== Data records ==

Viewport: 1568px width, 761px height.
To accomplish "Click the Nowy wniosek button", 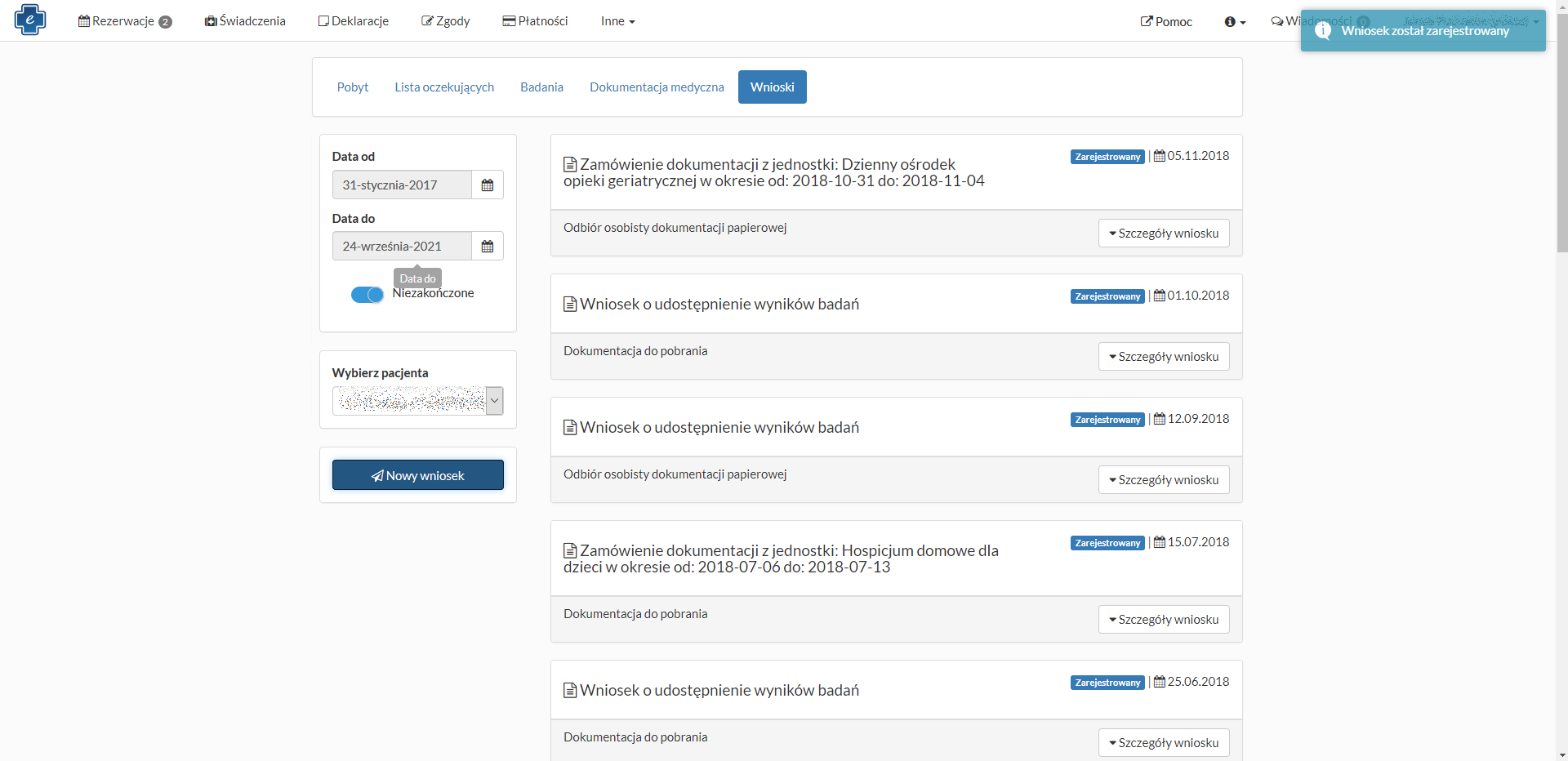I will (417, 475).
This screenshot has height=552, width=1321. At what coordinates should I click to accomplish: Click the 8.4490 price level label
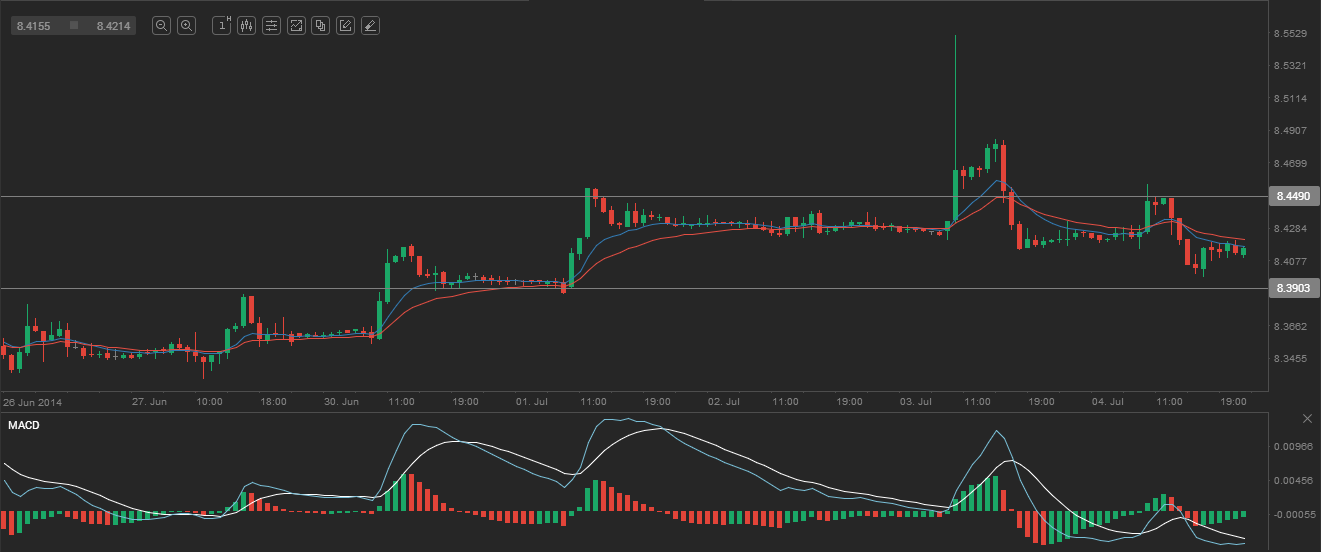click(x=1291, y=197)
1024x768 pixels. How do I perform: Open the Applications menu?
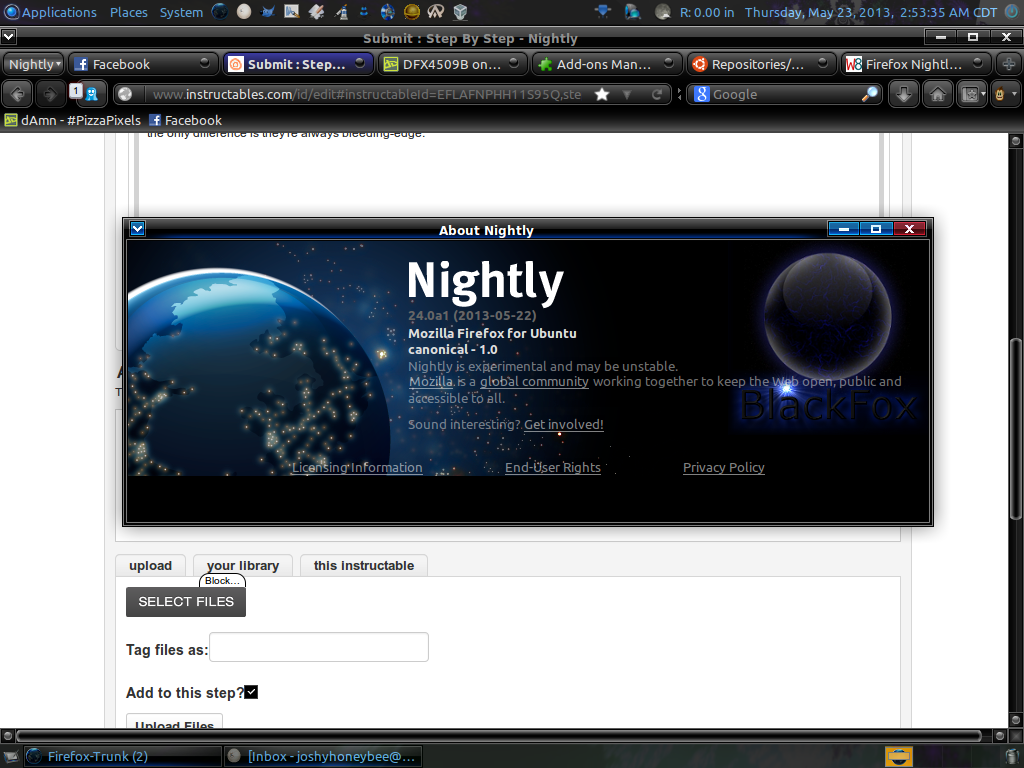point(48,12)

===

Print exactly the lines from the one containing "This screenshot has" through the last line of the records, both included, and leave out the pictures.

▸ Response area:
This screenshot has height=552, width=1321. At what coordinates should I click to accomplish: Click the 8.4490 price level label
click(x=1291, y=197)
1024x768 pixels. How do I perform: Open the Applications menu?
point(48,12)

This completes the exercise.